# What you are asked to do
Report each line of the entries that contains the word "scrollbar", copied in full.
(Provided records)
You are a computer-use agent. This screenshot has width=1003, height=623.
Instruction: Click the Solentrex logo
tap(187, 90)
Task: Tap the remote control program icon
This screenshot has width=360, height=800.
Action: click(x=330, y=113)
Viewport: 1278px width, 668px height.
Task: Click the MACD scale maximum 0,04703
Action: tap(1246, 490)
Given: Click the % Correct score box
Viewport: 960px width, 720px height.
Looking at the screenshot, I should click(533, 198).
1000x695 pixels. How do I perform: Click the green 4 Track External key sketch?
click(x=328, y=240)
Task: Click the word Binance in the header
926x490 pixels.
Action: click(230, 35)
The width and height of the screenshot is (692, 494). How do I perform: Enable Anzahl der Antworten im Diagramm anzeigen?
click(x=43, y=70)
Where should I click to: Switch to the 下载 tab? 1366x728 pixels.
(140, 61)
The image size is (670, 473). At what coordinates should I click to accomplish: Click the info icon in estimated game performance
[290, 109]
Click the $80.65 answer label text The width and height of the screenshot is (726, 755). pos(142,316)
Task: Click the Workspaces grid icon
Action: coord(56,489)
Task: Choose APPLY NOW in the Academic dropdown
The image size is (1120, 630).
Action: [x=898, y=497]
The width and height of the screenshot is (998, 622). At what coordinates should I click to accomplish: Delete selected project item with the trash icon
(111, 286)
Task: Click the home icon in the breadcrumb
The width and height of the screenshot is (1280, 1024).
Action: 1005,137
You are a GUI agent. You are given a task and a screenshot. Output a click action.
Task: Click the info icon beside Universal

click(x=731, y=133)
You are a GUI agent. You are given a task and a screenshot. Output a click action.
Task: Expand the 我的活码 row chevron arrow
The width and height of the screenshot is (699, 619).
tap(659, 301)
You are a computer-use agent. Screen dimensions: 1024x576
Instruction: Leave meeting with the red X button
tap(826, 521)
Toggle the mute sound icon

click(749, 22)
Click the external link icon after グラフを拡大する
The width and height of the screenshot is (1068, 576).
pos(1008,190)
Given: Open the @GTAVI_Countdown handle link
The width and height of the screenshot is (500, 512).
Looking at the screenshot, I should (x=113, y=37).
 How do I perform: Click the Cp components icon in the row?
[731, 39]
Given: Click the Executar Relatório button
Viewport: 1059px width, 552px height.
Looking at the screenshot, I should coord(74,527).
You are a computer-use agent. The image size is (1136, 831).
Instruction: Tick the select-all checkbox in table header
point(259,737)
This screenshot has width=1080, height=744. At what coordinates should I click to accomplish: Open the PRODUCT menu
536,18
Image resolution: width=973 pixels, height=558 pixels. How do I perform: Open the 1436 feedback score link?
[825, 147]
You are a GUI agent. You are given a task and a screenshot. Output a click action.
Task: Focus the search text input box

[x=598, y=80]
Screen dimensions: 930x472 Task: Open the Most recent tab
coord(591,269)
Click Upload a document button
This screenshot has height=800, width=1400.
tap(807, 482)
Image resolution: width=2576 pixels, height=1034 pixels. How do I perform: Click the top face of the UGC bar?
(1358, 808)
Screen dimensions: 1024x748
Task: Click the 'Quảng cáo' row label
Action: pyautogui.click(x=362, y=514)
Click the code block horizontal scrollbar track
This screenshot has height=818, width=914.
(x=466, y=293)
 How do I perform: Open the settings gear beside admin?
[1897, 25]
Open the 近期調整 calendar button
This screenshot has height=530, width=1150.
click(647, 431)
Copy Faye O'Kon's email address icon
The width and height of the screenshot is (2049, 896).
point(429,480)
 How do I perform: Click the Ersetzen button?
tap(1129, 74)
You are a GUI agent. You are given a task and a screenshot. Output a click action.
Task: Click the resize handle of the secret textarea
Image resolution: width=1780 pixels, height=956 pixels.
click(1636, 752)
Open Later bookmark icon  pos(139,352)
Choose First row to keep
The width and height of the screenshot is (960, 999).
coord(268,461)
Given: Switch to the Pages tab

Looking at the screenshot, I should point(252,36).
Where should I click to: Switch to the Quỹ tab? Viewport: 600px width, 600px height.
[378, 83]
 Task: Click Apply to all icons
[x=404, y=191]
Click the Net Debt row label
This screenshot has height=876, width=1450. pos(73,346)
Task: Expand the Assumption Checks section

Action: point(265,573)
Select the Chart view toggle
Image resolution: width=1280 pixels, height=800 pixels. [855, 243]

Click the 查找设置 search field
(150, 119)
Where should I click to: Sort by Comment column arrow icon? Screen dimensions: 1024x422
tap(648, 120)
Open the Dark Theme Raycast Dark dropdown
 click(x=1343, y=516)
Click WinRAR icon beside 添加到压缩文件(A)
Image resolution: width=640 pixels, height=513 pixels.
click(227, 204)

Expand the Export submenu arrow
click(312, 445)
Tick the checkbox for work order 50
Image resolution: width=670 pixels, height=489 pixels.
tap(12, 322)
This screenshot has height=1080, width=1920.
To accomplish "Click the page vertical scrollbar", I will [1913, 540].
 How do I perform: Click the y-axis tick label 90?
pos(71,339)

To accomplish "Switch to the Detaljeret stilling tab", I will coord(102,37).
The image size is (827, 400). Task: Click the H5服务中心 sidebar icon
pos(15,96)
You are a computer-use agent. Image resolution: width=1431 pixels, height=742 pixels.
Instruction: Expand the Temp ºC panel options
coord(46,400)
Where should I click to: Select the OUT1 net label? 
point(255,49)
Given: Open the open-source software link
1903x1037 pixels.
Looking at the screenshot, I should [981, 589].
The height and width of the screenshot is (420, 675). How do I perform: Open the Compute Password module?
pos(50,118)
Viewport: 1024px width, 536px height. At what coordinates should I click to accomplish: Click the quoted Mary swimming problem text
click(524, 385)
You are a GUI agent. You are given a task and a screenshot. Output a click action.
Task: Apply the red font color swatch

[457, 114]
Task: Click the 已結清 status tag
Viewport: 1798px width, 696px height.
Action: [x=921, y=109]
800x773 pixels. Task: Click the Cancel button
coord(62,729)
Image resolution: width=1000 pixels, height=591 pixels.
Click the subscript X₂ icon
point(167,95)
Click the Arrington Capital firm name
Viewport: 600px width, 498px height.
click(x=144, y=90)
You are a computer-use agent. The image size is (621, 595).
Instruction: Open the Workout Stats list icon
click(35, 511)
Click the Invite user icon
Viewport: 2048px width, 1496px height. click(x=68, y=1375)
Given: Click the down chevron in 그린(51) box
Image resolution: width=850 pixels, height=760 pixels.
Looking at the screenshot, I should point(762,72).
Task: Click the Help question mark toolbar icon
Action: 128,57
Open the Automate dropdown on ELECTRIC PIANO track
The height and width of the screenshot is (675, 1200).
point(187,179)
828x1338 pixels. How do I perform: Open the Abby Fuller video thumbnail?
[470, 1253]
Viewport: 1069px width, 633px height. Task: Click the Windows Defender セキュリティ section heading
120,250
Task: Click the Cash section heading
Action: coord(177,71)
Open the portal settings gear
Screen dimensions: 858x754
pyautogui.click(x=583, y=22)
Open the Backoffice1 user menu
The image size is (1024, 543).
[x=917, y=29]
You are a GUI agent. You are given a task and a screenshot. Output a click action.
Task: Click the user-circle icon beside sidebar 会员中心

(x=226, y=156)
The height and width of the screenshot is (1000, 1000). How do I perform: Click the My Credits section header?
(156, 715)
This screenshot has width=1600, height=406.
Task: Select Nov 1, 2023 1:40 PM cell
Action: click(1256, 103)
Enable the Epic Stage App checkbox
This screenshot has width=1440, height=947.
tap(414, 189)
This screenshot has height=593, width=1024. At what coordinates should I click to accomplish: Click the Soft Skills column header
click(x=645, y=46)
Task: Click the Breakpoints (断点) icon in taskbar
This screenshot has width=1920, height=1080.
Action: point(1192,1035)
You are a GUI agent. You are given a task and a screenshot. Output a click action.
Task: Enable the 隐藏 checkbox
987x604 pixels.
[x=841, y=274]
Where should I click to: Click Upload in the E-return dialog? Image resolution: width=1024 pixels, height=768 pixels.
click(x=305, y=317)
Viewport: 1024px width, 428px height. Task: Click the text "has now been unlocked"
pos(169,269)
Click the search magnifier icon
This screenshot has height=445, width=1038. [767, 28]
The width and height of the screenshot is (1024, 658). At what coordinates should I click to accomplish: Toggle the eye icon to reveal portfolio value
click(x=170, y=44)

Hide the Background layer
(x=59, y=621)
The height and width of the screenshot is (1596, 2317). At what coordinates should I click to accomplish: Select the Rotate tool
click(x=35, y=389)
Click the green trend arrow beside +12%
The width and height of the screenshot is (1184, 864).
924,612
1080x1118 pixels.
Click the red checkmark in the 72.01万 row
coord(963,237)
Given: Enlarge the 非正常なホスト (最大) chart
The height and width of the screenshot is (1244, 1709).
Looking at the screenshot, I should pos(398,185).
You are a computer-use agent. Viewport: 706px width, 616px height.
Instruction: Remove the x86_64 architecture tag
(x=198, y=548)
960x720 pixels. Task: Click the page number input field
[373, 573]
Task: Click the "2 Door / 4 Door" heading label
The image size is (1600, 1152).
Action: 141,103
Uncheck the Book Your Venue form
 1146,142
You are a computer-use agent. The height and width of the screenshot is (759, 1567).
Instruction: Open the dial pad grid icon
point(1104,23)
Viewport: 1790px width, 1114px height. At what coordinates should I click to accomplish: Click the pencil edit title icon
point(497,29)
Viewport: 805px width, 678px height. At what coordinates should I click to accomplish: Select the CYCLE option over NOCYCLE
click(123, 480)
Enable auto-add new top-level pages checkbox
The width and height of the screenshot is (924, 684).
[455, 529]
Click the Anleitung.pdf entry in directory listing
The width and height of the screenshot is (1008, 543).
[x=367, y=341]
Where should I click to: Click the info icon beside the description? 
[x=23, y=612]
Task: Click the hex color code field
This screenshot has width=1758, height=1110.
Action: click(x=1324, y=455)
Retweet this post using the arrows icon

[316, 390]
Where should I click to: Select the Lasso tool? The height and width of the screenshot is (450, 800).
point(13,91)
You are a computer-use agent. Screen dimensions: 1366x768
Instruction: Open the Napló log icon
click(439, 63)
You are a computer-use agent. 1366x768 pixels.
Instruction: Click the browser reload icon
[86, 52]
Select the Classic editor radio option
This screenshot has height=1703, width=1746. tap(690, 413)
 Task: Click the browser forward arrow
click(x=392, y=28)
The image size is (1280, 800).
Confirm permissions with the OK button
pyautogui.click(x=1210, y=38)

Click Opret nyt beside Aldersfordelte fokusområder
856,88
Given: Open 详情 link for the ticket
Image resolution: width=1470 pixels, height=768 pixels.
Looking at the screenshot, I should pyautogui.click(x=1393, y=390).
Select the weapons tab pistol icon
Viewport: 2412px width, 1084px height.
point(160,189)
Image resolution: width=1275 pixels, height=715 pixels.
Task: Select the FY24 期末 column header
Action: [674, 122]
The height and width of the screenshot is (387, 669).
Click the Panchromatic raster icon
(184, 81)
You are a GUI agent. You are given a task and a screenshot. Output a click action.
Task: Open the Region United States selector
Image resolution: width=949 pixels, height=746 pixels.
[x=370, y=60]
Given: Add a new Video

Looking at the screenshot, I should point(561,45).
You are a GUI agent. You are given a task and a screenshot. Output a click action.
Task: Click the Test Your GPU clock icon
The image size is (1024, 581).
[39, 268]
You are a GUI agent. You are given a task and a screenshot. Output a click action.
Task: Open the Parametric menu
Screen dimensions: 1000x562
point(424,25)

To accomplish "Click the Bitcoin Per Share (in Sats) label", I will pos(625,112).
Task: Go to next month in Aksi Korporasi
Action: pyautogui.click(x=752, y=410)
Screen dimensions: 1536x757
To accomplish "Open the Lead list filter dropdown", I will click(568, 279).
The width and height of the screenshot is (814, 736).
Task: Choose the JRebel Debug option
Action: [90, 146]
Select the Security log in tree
(End Provided records)
# Task answer
Click the code block horizontal scrollbar track
To accomplish "Click the page vertical scrollbar", I will [1913, 540].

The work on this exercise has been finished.